# [GOAL]
Rewrite the lines below as a numbered list, omitting any blank lines and leaving out the pictures.

# [DATA FOR PROCESSING]
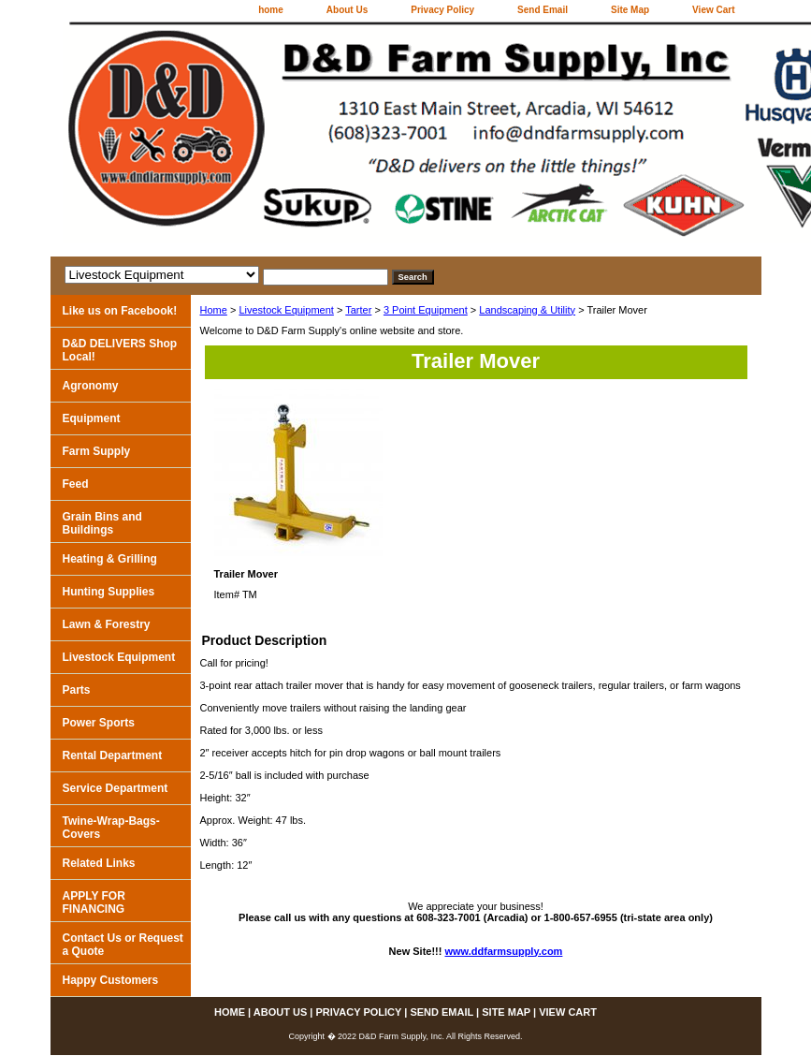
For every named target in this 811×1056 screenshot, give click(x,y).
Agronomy (91, 385)
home (270, 10)
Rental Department (113, 755)
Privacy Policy (442, 10)
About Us (347, 10)
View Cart (713, 10)
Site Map (630, 10)
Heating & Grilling (110, 558)
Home (213, 309)
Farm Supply (97, 451)
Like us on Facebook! (120, 310)
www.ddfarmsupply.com (504, 951)
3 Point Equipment (426, 309)
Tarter (358, 309)
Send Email (542, 10)
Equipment (92, 418)
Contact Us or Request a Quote (123, 944)
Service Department (115, 788)
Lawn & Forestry (107, 624)
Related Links (99, 863)
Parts (77, 690)
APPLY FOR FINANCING (94, 902)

# [FULL ANSWER]
1. For every named target in this 811×1056 screenshot, give click(x,y).
2. Agronomy (91, 385)
3. home (270, 10)
4. Rental Department (113, 755)
5. Privacy Policy (442, 10)
6. About Us (347, 10)
7. View Cart (713, 10)
8. Site Map (630, 10)
9. Heating & Grilling (110, 558)
10. Home (213, 309)
11. Farm Supply (97, 451)
12. Like us on Facebook! (120, 310)
13. www.ddfarmsupply.com (504, 951)
14. 3 Point Equipment (426, 309)
15. Tarter (358, 309)
16. Send Email (542, 10)
17. Equipment (92, 418)
18. Contact Us or Request a Quote (123, 944)
19. Service Department (115, 788)
20. Lawn & Forestry (107, 624)
21. Related Links (99, 863)
22. Parts (77, 690)
23. APPLY FOR FINANCING (94, 902)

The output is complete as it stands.